**YOUR TASK**
Find "Given: Click the Kullë border point cell" in the material below, then write out that line and every line after it exactly, ending with the last one; skip the pictures.

**MATERIALS PROVIDED**
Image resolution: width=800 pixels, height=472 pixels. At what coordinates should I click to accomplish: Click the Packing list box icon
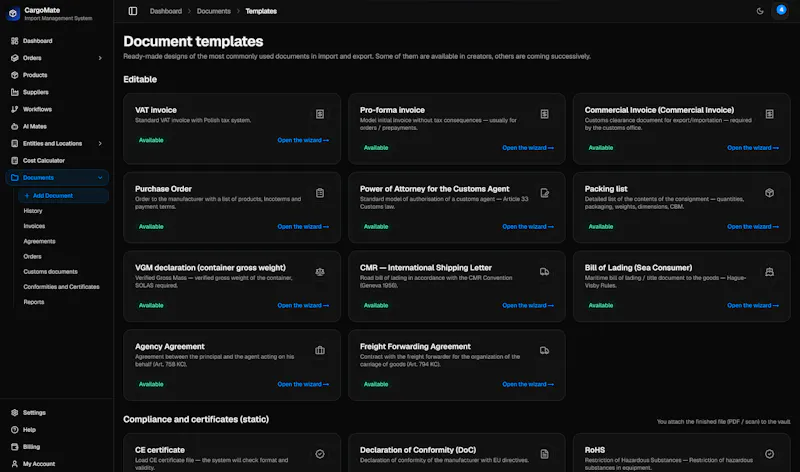pos(769,193)
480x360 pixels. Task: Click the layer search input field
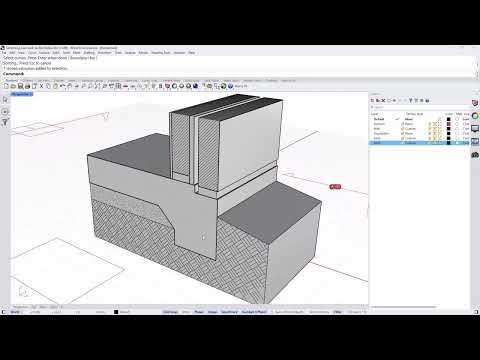420,107
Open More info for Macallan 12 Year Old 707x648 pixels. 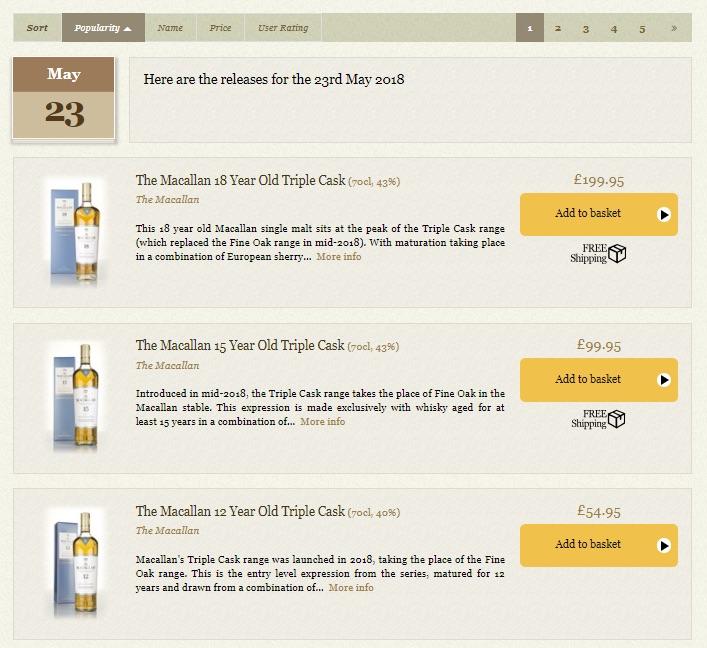(351, 588)
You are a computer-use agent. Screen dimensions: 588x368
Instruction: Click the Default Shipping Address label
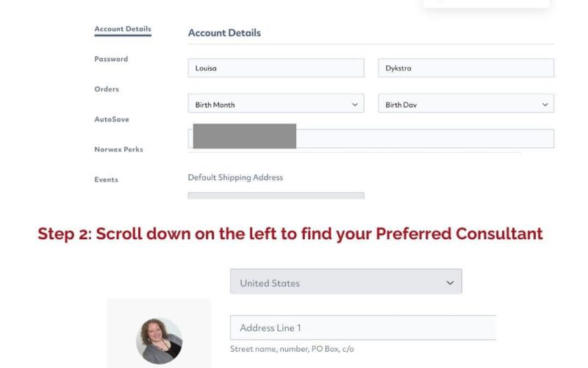click(x=235, y=177)
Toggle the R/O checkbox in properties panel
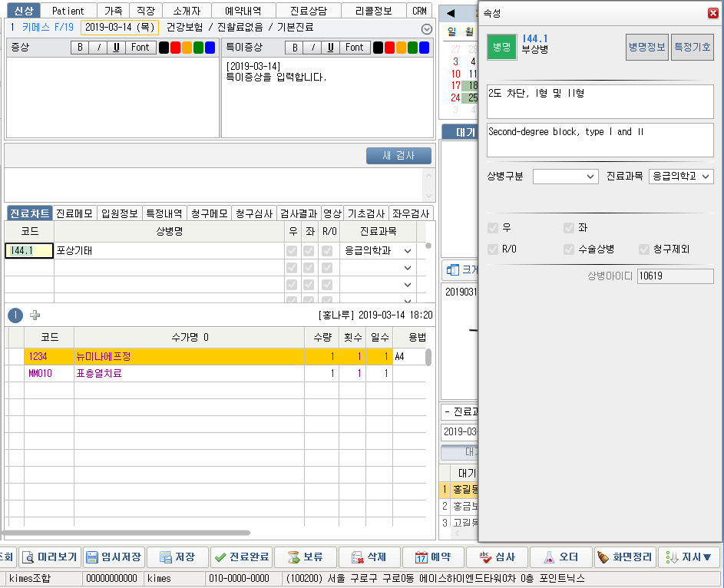 (493, 249)
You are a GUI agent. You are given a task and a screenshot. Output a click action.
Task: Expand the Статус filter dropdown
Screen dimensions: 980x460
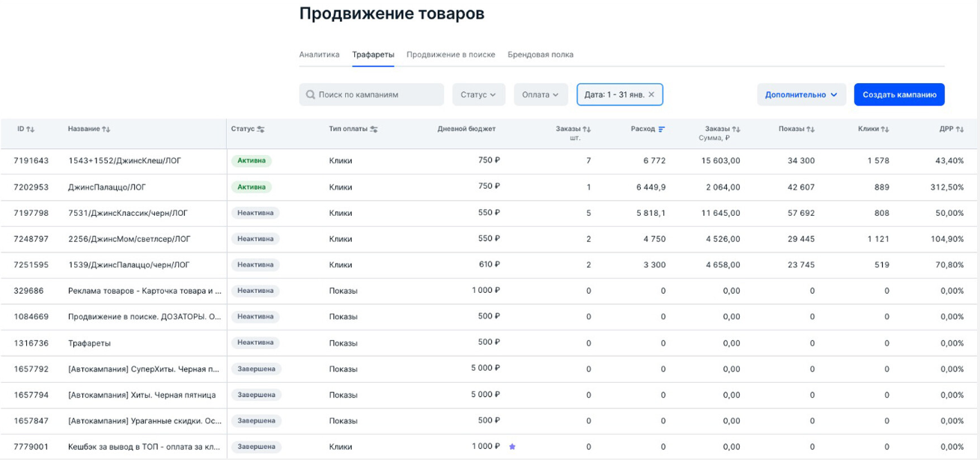tap(478, 94)
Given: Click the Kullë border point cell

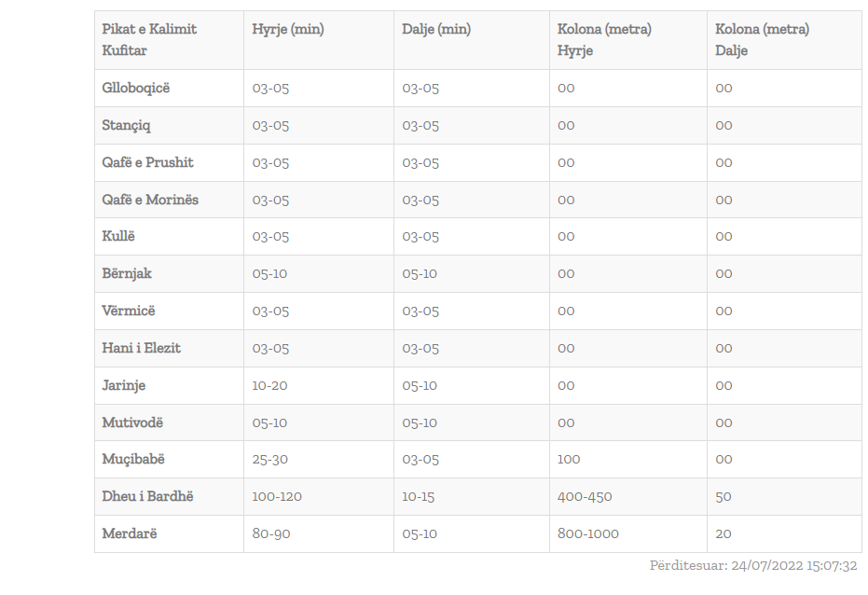Looking at the screenshot, I should point(118,236).
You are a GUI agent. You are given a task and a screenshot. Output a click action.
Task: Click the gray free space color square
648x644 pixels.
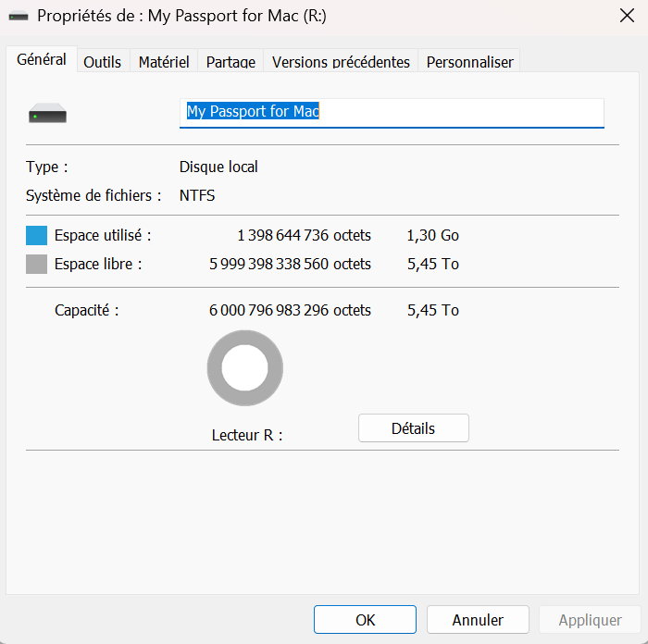36,265
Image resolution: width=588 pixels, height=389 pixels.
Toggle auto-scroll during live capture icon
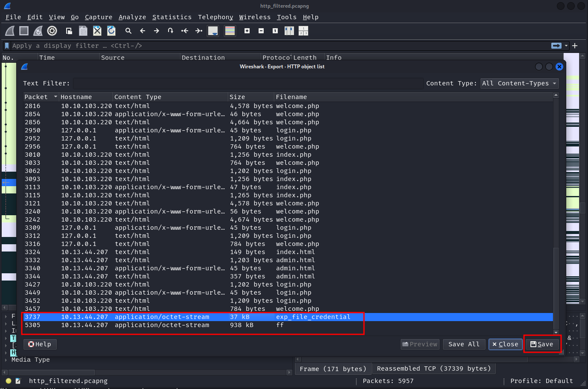coord(212,31)
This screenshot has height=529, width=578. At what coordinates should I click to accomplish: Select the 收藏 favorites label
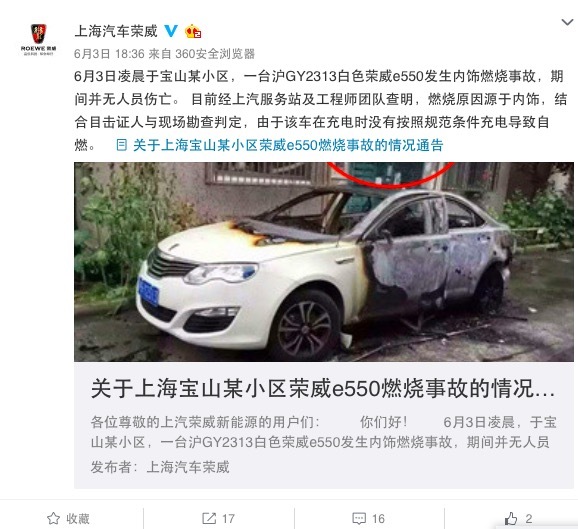coord(78,519)
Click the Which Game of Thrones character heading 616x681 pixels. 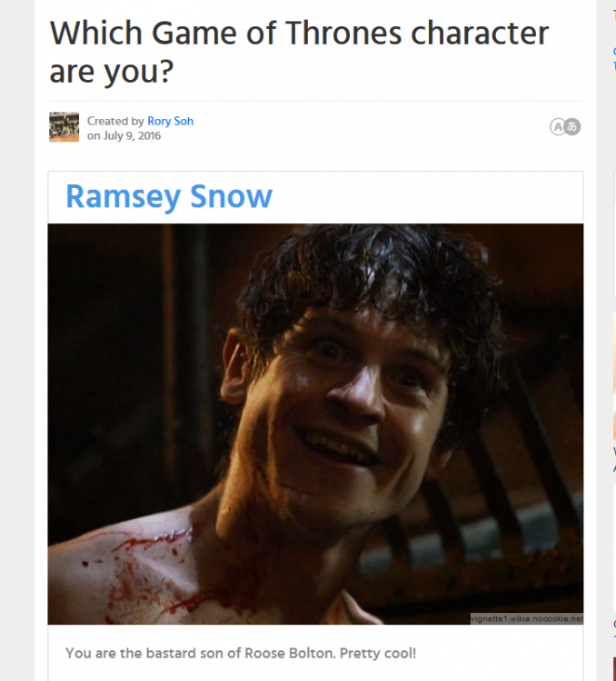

**ANSWER**
Given: Click the Kullë border point cell

Looking at the screenshot, I should point(118,236).
You are a GUI agent. You are given a task and a screenshot. Output a click action.
Task: Click the gray free space color square
648x644 pixels.
36,265
Image resolution: width=588 pixels, height=389 pixels.
Toggle auto-scroll during live capture icon
coord(212,31)
This screenshot has height=529, width=578. At what coordinates should I click to accomplish: Select the 收藏 favorites label
coord(78,519)
Click the Which Game of Thrones character heading 616x681 pixels. 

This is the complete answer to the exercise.